MOSCOW (Reuters) - Spain midfielder Andres Iniesta called time on his remarkable international career after his team’s surprise World Cup exit at the hands of hosts Russia on Sunday.
The 34-year-old, who scored the winning goal at the 2010 World Cup final, won 133 caps in an international career spanning 12 years, during which he also won European championship titles in 2008 and 2012.
Iniesta admitted it was not the end he had wanted after he was left out of the starting line-up for the round-of-16 game.
“It’s reality that today has been my last match for the national team,” he told reporters. “Sometimes, the end does not happen the way you dreamed it would, and is instead marked by the circumstances.
“It’s bad, it’s tough,” he said. “It’s a difficult moment, one we have been through on various occasions — we weren’t capable of going that little bit extra.
“The critics don’t matter so much; we are angry because we weren’t capable of taking another step and we didn’t rise to the occasion, despite trying everything.

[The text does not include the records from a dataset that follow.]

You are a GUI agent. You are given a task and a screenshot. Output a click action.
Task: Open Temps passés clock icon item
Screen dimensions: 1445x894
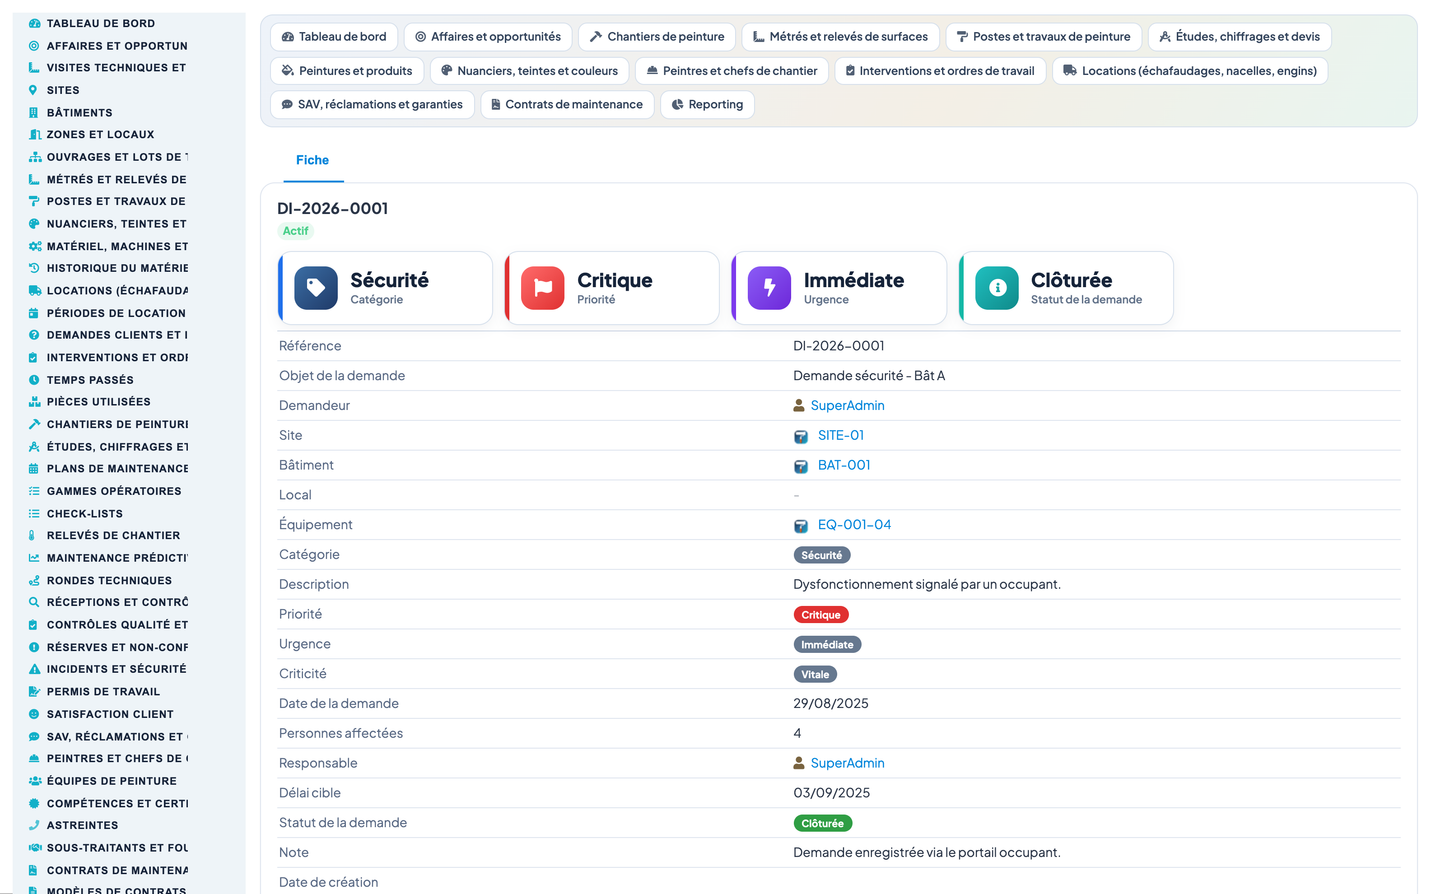click(34, 380)
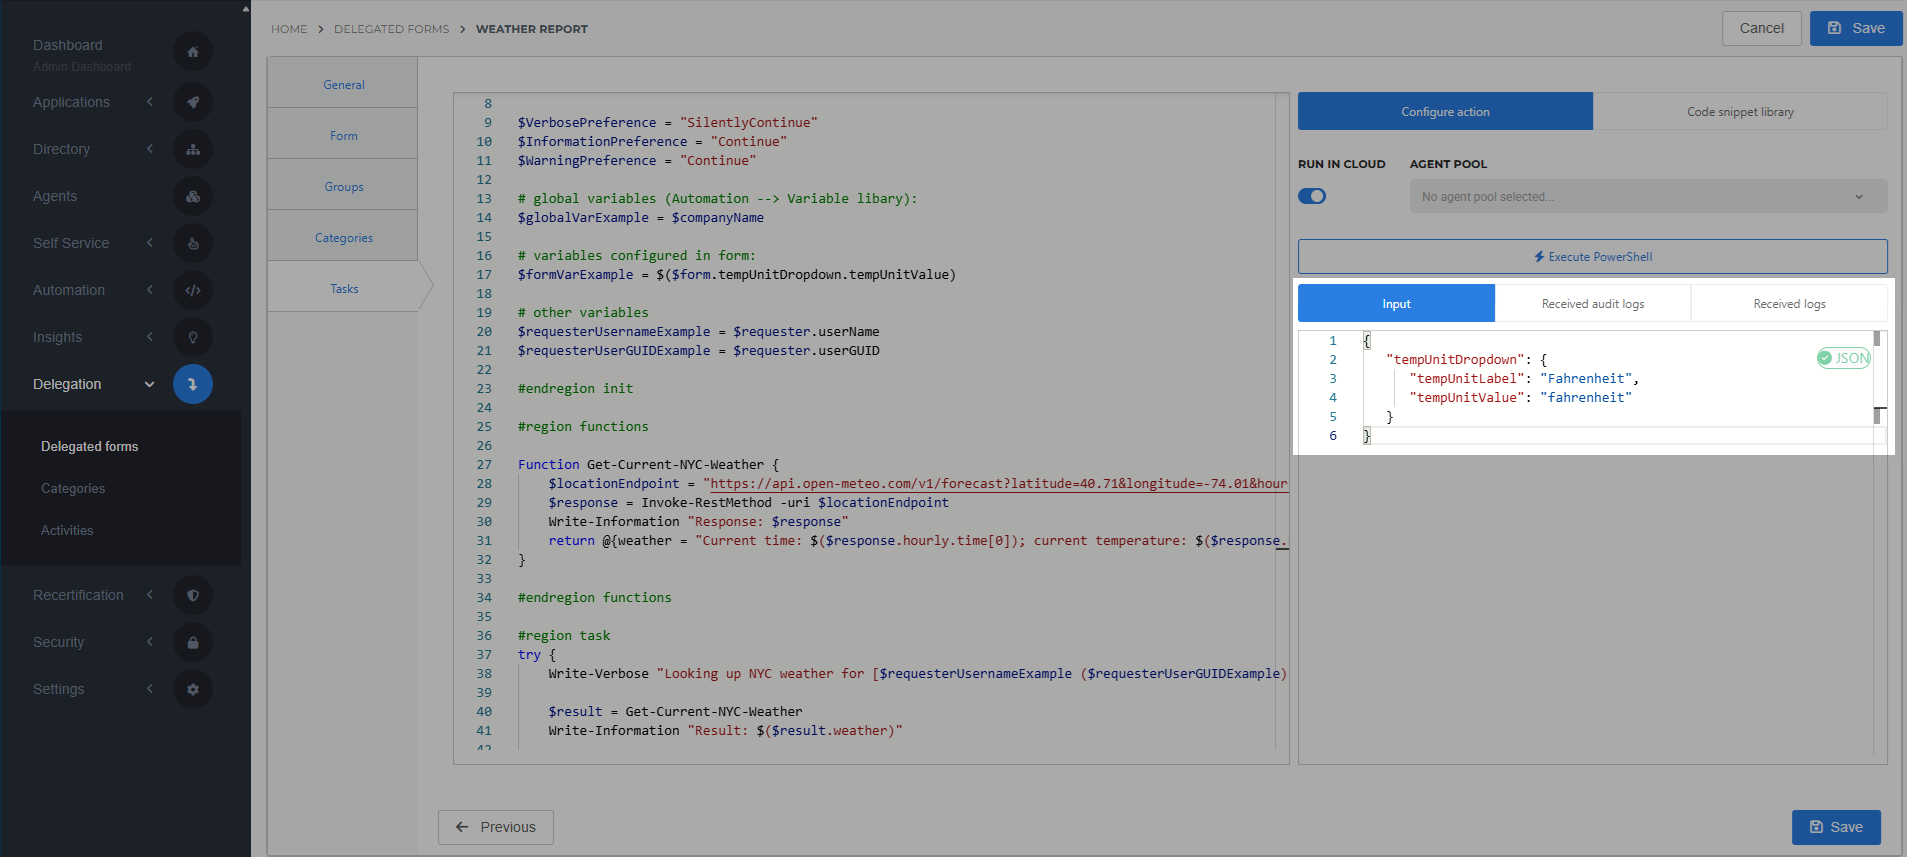Open the Agents icon in sidebar
The height and width of the screenshot is (857, 1907).
tap(193, 196)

On a personal level, it wasn’t my dream farewell but these things happen in life.”
Iniesta said he had no complaints about being left on the bench by coach Fernando Hierro, before being brought on during the second half.
“I don’t feel hard done by. The coach takes decisions whether you agree with them or not. The coach understood that it was better that way.”
Hierro, meanwhile, praised Iniesta’s reaction.
“I want to extend my sincere thanks to an exemplary professional,” he said. “He is one of the best players in Spanish football history — I can’t say anything else.
“I give Andres a 10 for his behaviour and for understanding the situation. He went out as if it were his first game as a professional, helping his team mates.”